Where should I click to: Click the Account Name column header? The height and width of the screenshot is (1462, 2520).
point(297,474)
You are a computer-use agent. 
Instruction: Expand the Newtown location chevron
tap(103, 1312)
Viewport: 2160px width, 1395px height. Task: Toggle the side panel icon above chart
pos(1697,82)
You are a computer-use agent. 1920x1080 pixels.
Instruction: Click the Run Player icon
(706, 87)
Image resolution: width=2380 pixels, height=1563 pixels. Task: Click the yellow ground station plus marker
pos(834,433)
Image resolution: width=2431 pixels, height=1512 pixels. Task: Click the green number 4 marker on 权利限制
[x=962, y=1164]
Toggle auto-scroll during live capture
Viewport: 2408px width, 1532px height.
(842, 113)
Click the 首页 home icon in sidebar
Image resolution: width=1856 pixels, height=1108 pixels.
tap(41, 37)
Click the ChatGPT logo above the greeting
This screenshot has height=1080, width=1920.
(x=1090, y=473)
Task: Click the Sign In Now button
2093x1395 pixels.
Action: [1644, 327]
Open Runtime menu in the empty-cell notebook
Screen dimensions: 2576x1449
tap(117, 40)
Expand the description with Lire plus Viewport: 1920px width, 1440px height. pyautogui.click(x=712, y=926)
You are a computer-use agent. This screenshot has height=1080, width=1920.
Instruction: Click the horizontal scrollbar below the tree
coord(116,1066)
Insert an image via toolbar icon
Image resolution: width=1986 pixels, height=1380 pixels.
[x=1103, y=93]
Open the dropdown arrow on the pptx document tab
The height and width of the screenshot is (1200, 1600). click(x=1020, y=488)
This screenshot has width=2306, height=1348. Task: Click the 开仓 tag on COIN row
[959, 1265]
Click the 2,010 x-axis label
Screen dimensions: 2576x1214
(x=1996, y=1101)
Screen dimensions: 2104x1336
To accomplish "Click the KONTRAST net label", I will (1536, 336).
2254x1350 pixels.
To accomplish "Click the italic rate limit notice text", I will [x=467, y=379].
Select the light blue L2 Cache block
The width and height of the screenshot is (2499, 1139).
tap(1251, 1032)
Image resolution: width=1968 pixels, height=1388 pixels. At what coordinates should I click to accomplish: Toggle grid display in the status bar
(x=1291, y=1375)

.....

The records must be given again in full, exactly as shown.

=== Reply to the exercise ===
Where should I click to: Click the Account Name column header? The height and width of the screenshot is (1462, 2520).
point(297,474)
You are a computer-use agent. 
Instruction: Expand the Newtown location chevron
tap(103, 1312)
Viewport: 2160px width, 1395px height. Task: Toggle the side panel icon above chart
pos(1697,82)
You are a computer-use agent. 1920x1080 pixels.
Instruction: Click the Run Player icon
(706, 87)
Image resolution: width=2380 pixels, height=1563 pixels. Task: Click the yellow ground station plus marker
pos(834,433)
Image resolution: width=2431 pixels, height=1512 pixels. Task: Click the green number 4 marker on 权利限制
[x=962, y=1164]
Toggle auto-scroll during live capture
Viewport: 2408px width, 1532px height.
(842, 113)
Click the 首页 home icon in sidebar
Image resolution: width=1856 pixels, height=1108 pixels.
tap(41, 37)
Click the ChatGPT logo above the greeting
This screenshot has height=1080, width=1920.
(x=1090, y=473)
Task: Click the Sign In Now button
2093x1395 pixels.
Action: [1644, 327]
Open Runtime menu in the empty-cell notebook
Screen dimensions: 2576x1449
tap(117, 40)
Expand the description with Lire plus Viewport: 1920px width, 1440px height. pyautogui.click(x=712, y=926)
You are a computer-use agent. This screenshot has height=1080, width=1920.
Instruction: Click the horizontal scrollbar below the tree
coord(116,1066)
Insert an image via toolbar icon
Image resolution: width=1986 pixels, height=1380 pixels.
[x=1103, y=93]
Open the dropdown arrow on the pptx document tab
The height and width of the screenshot is (1200, 1600). click(x=1020, y=488)
This screenshot has width=2306, height=1348. Task: Click the 开仓 tag on COIN row
[959, 1265]
Click the 2,010 x-axis label
Screen dimensions: 2576x1214
(x=1996, y=1101)
Screen dimensions: 2104x1336
To accomplish "Click the KONTRAST net label", I will (1536, 336).
2254x1350 pixels.
To accomplish "Click the italic rate limit notice text", I will [x=467, y=379].
Select the light blue L2 Cache block
The width and height of the screenshot is (2499, 1139).
tap(1251, 1032)
Image resolution: width=1968 pixels, height=1388 pixels. At what coordinates should I click to accomplish: Toggle grid display in the status bar
(x=1291, y=1375)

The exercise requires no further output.